Can you present the lines between the one holding "Tap the ear muff hearing protectors" and the one holding "886x1202 pixels. tap(349, 282)", inclusive, as a Markdown table with the columns Row and Record line, skipping blank lines and leaving out the pictures?

Dataset content -
▬▬▬
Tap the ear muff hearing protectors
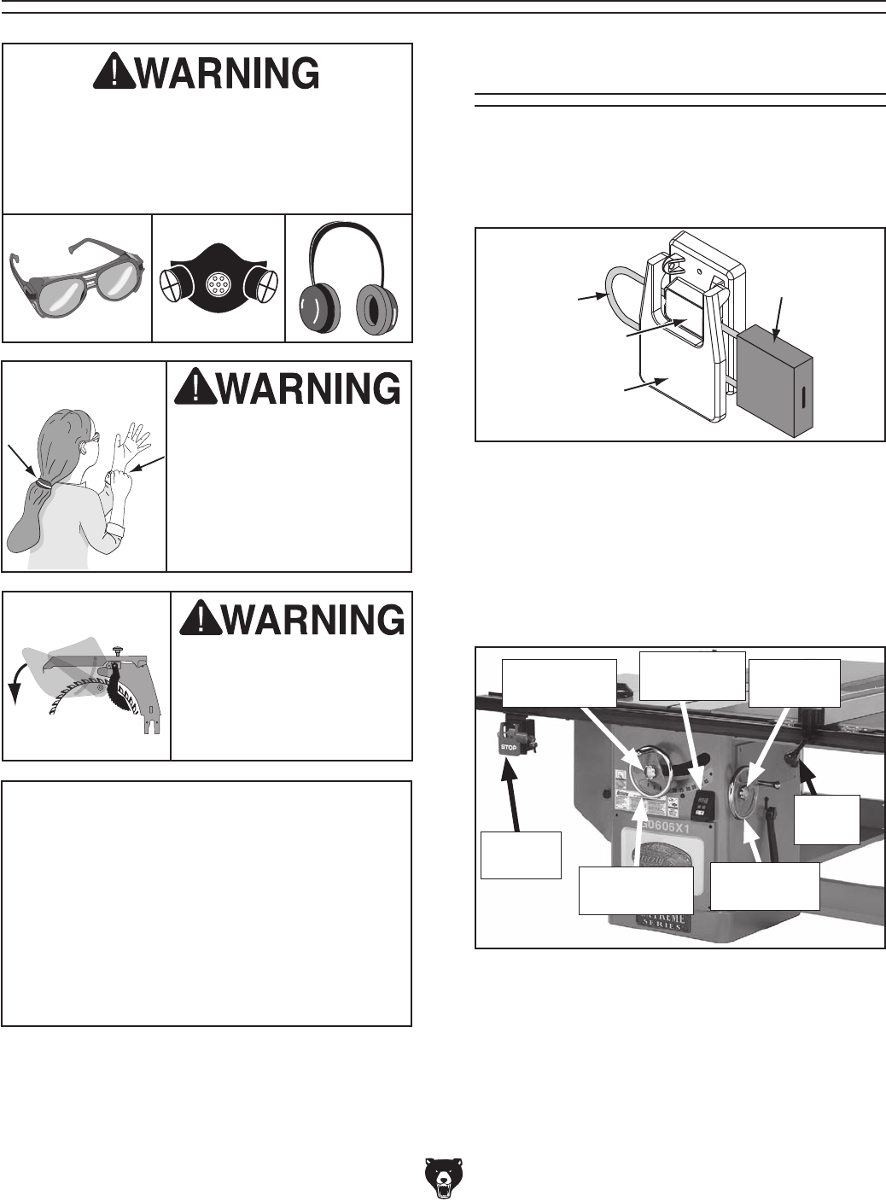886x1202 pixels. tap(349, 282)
▬▬▬
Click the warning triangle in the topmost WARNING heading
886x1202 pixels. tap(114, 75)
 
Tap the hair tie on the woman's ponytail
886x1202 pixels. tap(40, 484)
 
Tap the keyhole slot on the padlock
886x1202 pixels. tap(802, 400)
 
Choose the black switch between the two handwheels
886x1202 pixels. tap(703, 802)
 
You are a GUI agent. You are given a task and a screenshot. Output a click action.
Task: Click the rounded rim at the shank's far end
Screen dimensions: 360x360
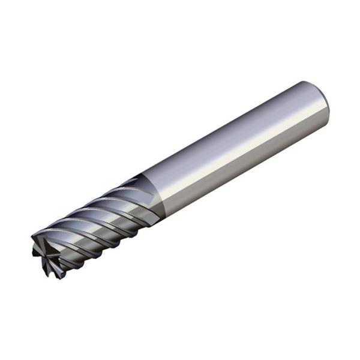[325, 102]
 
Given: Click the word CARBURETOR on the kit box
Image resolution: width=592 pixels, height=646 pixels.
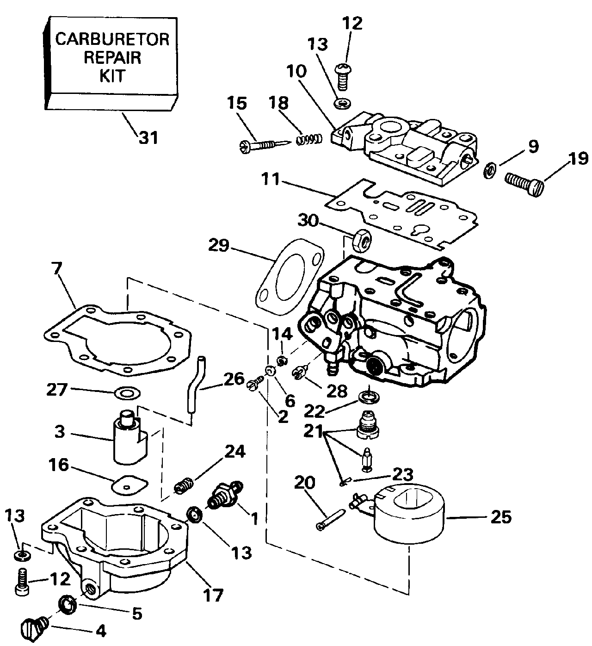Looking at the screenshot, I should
▬▬▬
Solution to the problem -
| Row | Record line |
|---|---|
| 1 | Tap the ear muff hearing protectors |
| 2 | 886x1202 pixels. tap(349, 282) |